If you want to verify code execution or GPU usage before starting a serious training process, use the --test=1
argument in the parser. For WANDB users, please refer to the commented sections in 'main.py', 'train.py', and 'solver.py'.
python main.py --write_root='your-model-save-root' --model=main --gpus=1,2,3,4
python main.py --write_root='your-model-save-root' --model=sub --gpus=3,4
To evaluate your own model, we provide 'evaluation/sub_eval.py' for assessing the deviation of average F0 for the sub model, and 'evaluation/main_eval.py' for evaluating both objective consistency and average F0 for the main model. We found that using 300 epochs for the main model and 200 epochs for the sub models, the main evaluation results will be approximately as follows.
Source-Male, Target-Male: Consistency-0.5785, F0_dev-23.67
Source-Female, Target-Male: Consistency-0.5731, F0_dev-23.06
Source-Male, Target-Female: Consistency-0.5601, F0_dev-32.00
Source-Female, Target-Female: Consistency-0.5645, F0_dev-31.68
Make sure to update the dataset paths and specify the model weights paths.

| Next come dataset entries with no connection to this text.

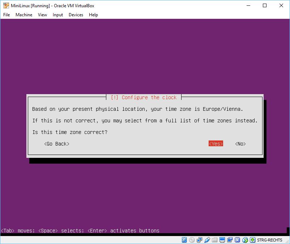Click the shared folders status icon
290x244 pixels.
click(x=215, y=240)
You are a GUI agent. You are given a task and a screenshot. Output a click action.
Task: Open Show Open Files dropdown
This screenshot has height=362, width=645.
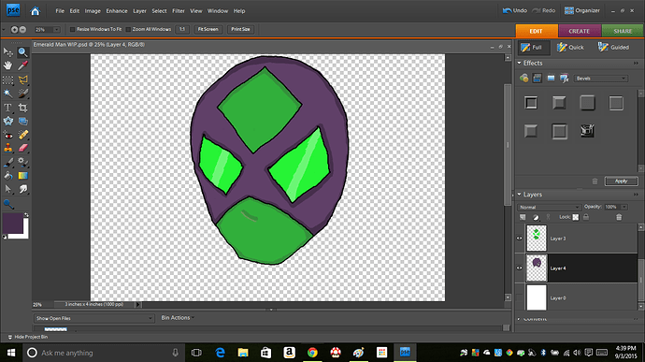93,318
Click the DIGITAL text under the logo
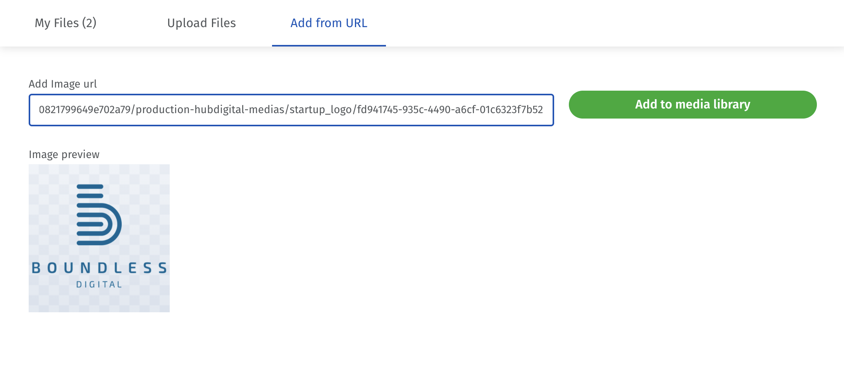The image size is (844, 382). (99, 285)
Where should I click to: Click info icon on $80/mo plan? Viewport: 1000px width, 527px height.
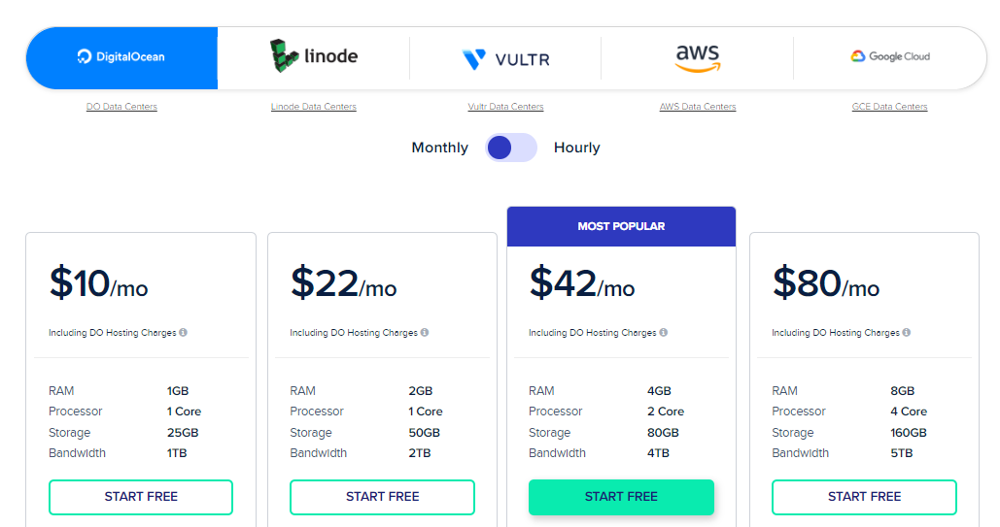(x=907, y=333)
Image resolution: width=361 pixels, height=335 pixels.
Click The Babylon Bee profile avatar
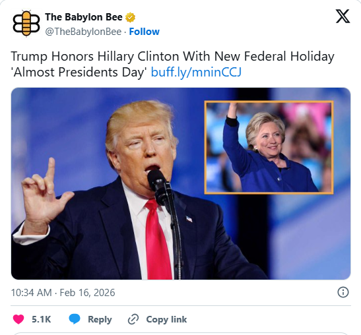pos(26,24)
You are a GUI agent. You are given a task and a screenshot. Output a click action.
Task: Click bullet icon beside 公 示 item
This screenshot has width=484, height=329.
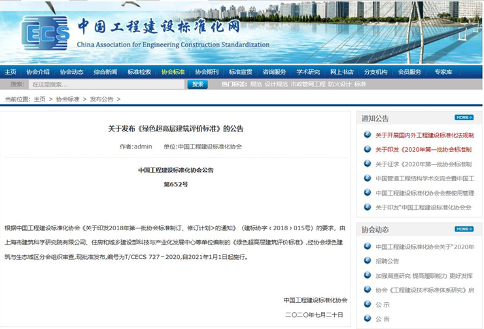click(367, 304)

To save your synthesized speech, use the argument --save_samples=1
.
CUDA_VISIBLE_DEVICES=0 python evaluation/main_eval.py --save_samples=1
CUDA_VISIBLE_DEVICES=0 python evaluation/sub_eval.py
For inference, first save the main model weights ('main.pth') and sub model weights ('sub.pth') in the 'pretrain' folder.
Next, save your source audio file ('source.wav') and target face image file ('target.jpg') in the 'inference' folder. Altenatively, you can use your own file paths by referring to the parser inside 'inference.py' file. Then, run the code below.
CUDA_VISIBLE_DEVICES=0 python inference/inference.py
For the pretrained model weights, please contact us bia email (jjlee0721@snu.ac.kr), including your affiliation and the purpose for using the model weights. Alternatively, you can train your own model using the training code provided above (the same code used to generate the pretrained model weights).
Our pretrained model was trained for 300 epochs for the main model and 200 epochs for the sub model.